Over time, I’ve come to understand that I have an affinity for the process of making images and not just the final image itself. The camera is a part of that process and cameras can be either a tool that is a means to an end. A camera can also be a type of experience.


We are going to review the new FX sensor, IBIS enabled Nikon Z f camera. We will look at it from a tool perspective as well as from the perspective of it from a “feelings” type mode. A review like this would not be complete without also comparing it to the now “little sister” that is the Nikon Z fc.


I’ve owned the Nikon Df for a long time and it is an excellent camera. It harkens back to the SLRs of old, with actual dials with exposure markings for ISO, shutter speed and exposure compensation. When I heard that Nikon was bringing out the Z fc, I really was intrigued by what it was going to be and what it could possibly be. That camera is a DX sensor without IBIS. Basically a re-shelled Nikon Z50. Not that this is a bad thing. To be totally honest, I prefer the tactile feedback of the twisty dials over the control wheels.


The Z f however, takes everything that there is to love (and/or hate, depending on your feelings) about the Z fc and refines it and then also enhances other areas almost to flagship levels – akin to the Nikon Z8/Z9.

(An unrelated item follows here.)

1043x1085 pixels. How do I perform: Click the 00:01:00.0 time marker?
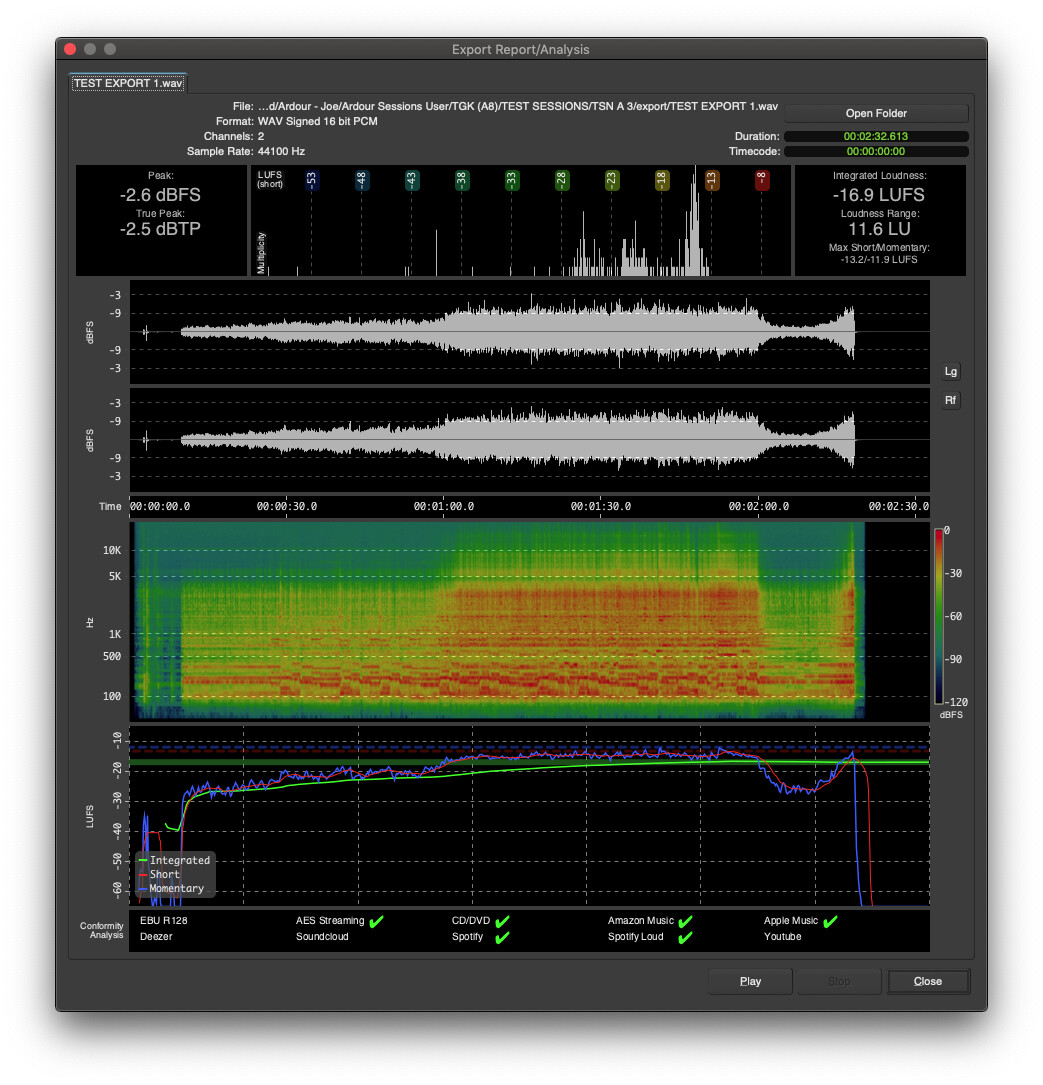pyautogui.click(x=445, y=506)
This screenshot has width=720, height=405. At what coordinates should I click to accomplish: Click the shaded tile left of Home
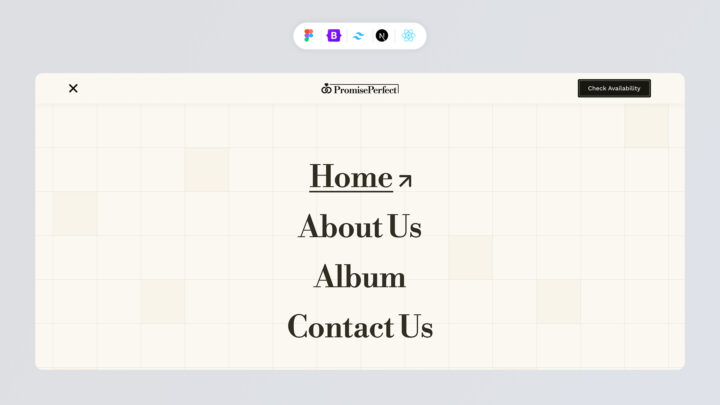click(x=206, y=169)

Let’s start walking this journey of Z f discovery together. Enjoy the read and the images below and feel free to leave you questions, comments and views in the reply section below.


About the images in this review: All images are either straight out of camera JPG or processed from RAW in Lightroom to my liking. I process files from cameras to see what is capable. There are plenty of other sites that go deeper into the technical aspects of cameras. We strive to provide a review of the camera use experience here.




Tech Stuff



The camera is about the same overall style and look as the Nikon Z fc. It is about 9cm roughly larger in height and width than the Z fc Comparing it to a Fuji camra, it is more along the lines of the size of an XT-x. I think this is a better size than the Z fc. It gives you a little bit more real estate to hang on to. It does have a small lip on the right side that allows for your finger tips to grab hold of something.


Having tested this out with primes and zooms, I will say that without an extended grip, using zoom lenses (I tried the Z 28-75/2.8, 24-120/4 and the 70-180/2.8) is a bit of a chore. Not impossible, but also not fun either as I was constantly fighting on holding the camera by having to pinch more with my hand.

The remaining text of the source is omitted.